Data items
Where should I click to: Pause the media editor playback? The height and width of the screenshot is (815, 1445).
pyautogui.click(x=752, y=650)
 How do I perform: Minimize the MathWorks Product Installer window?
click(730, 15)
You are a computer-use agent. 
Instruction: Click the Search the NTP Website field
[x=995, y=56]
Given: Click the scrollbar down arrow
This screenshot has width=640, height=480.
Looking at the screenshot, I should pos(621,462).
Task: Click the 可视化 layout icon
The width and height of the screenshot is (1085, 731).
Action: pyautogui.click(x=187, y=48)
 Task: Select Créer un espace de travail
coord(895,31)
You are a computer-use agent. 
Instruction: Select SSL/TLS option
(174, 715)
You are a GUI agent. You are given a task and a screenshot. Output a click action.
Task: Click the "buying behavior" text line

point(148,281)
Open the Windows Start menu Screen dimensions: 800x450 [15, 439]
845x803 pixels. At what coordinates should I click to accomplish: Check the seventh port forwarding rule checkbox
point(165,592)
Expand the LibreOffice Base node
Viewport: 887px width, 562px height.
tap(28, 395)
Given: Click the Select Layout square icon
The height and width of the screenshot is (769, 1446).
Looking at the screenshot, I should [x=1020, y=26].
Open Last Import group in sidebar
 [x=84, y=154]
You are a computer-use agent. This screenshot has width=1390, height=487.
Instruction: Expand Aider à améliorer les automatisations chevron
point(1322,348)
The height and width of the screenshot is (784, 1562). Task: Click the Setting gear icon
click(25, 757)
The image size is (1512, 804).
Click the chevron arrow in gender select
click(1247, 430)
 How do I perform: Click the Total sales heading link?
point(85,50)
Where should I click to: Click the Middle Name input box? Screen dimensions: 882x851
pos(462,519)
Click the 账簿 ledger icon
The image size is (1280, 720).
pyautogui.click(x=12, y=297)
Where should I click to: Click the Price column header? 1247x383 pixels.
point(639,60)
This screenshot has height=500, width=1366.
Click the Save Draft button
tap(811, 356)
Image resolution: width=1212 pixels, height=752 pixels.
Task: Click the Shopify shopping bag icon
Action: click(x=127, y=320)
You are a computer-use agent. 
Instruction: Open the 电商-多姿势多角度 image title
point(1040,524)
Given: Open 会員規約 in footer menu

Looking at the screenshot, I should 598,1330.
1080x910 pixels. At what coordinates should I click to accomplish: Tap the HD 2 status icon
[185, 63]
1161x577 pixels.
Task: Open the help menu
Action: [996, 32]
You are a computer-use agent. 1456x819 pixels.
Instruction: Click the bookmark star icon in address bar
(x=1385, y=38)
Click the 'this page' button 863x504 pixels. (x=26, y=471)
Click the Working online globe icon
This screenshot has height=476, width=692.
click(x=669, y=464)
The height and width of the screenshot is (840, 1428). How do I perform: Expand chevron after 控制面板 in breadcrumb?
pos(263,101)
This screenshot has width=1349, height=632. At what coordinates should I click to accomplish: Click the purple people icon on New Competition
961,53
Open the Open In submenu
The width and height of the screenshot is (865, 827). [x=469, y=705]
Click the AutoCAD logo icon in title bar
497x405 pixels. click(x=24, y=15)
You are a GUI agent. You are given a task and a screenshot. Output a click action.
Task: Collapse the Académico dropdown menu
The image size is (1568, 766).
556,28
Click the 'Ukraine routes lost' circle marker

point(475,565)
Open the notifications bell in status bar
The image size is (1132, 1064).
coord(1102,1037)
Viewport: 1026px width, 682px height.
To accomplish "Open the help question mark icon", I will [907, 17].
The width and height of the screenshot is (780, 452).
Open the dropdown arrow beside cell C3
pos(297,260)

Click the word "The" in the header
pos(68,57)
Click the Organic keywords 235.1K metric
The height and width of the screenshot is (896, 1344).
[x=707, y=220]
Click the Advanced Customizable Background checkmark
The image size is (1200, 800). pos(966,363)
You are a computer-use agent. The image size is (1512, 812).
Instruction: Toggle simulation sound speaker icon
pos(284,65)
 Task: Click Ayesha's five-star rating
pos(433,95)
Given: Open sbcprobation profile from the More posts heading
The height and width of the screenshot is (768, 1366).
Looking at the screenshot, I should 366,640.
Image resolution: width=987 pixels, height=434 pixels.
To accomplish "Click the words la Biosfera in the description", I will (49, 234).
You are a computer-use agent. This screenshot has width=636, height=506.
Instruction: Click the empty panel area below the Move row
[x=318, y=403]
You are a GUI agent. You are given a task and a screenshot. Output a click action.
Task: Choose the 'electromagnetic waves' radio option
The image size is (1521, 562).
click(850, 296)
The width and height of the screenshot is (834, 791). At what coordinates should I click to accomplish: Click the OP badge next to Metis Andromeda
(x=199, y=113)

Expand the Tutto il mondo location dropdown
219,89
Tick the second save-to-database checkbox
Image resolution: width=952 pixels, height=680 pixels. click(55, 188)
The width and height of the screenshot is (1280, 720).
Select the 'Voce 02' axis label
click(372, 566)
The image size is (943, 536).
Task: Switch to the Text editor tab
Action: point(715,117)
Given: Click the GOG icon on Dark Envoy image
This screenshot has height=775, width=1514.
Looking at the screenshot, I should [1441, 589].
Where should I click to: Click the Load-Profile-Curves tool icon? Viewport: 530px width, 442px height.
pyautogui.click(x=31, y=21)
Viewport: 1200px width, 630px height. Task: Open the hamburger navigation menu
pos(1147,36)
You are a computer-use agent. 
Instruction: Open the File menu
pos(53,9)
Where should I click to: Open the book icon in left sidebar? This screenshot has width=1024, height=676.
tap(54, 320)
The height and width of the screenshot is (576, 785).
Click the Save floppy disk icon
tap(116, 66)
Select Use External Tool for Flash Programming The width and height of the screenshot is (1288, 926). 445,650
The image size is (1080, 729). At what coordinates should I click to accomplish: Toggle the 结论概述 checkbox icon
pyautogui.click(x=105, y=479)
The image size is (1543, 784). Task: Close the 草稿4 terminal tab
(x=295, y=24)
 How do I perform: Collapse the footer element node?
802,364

= Description of the task =
From the records above, pull out each line that has "will".

= The completed task =
To accomplish "Open the help question mark icon", I will [907, 17].
To accomplish "Click the words la Biosfera in the description", I will (49, 234).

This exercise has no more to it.